One thing on its mind! (Naomi's Photos)
One thing on its mind!
(Naomi’s Photos)

However…

If you let students munch on sandwiches as they study, you run headlong into “THE STICKY” & “THE SMELLY”.  In my classroom we have a lot of shared materials which risk getting all sticky, smudged and unpleasant. In addition, some students bring food with distinct odors, pleasant to some, offensive to others. Such smells tend to take over the room and can cause students who weren’t hungry before to become hungry too…

So…

When I see a student whose hunger is the only thing on his/her mind I tell them to go outside for five minutes, eat and come back to class. This policy works really well with some students, who study effectively for the rest of the lesson. The problem arises particularly after gym class when the child feels particularly hungry but the time spent in the locker room “ate up” all the break time.

But…

School management doesn’t want students outside the classrooms during the lessons when there are no hall / yard monitors. And the student is missing out on whatever is going on inside the classroom.

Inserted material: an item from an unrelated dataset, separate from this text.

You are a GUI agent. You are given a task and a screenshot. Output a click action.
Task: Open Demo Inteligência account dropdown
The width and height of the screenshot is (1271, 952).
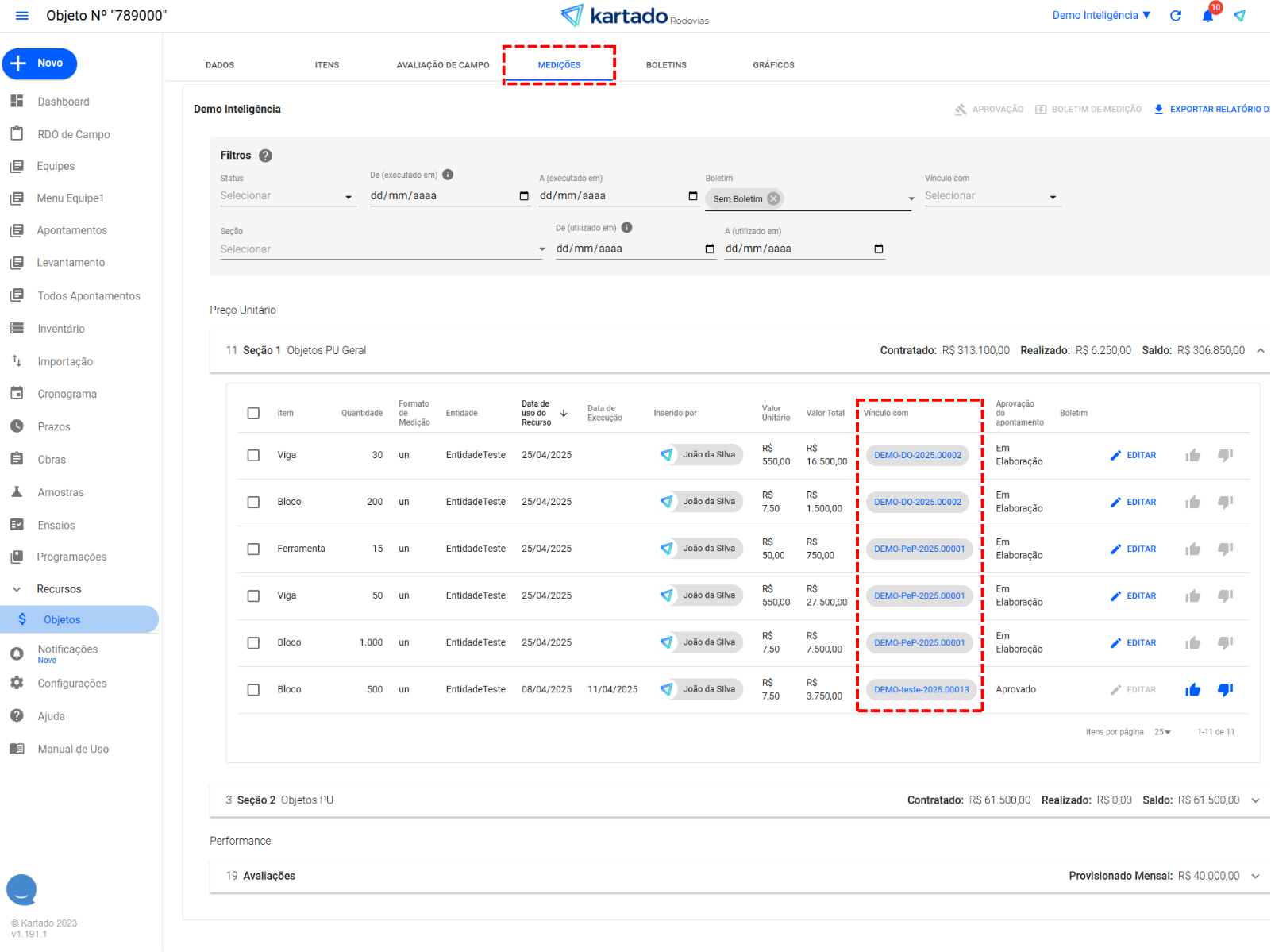(x=1101, y=16)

Not a school, but cool reflections... (Naomi's Photos)
Not a school, but cool reflections…
(Naomi’s Photos)

And a different kind of BUT…

Some students are quick to take advantage (emphasis on “some”, others emphatically do not). Why should they waste their precious break time eating when they need to talk? Why should they waste their time standing in line to buy food during the break when there are no lines during a lesson?

Now and then (since I teach in a high-school) there are a few cases of those dieting teenage girls who haven’t eaten a single thing all day and then “oh so surprisingly” (to them, not me) start feeling faint with hunger when they hit sixth period (not to mention seventh and eighth…).

I try to adhere to a policy of “drink only” during a lesson (I sometimes need a sip of water during a lesson too!) and I let the students chew gum.  But three weeks into the new school year the “absolutely dying of hunger teen” has already showed up three times.

This seems to be an issue that I cannot be completely consistent about.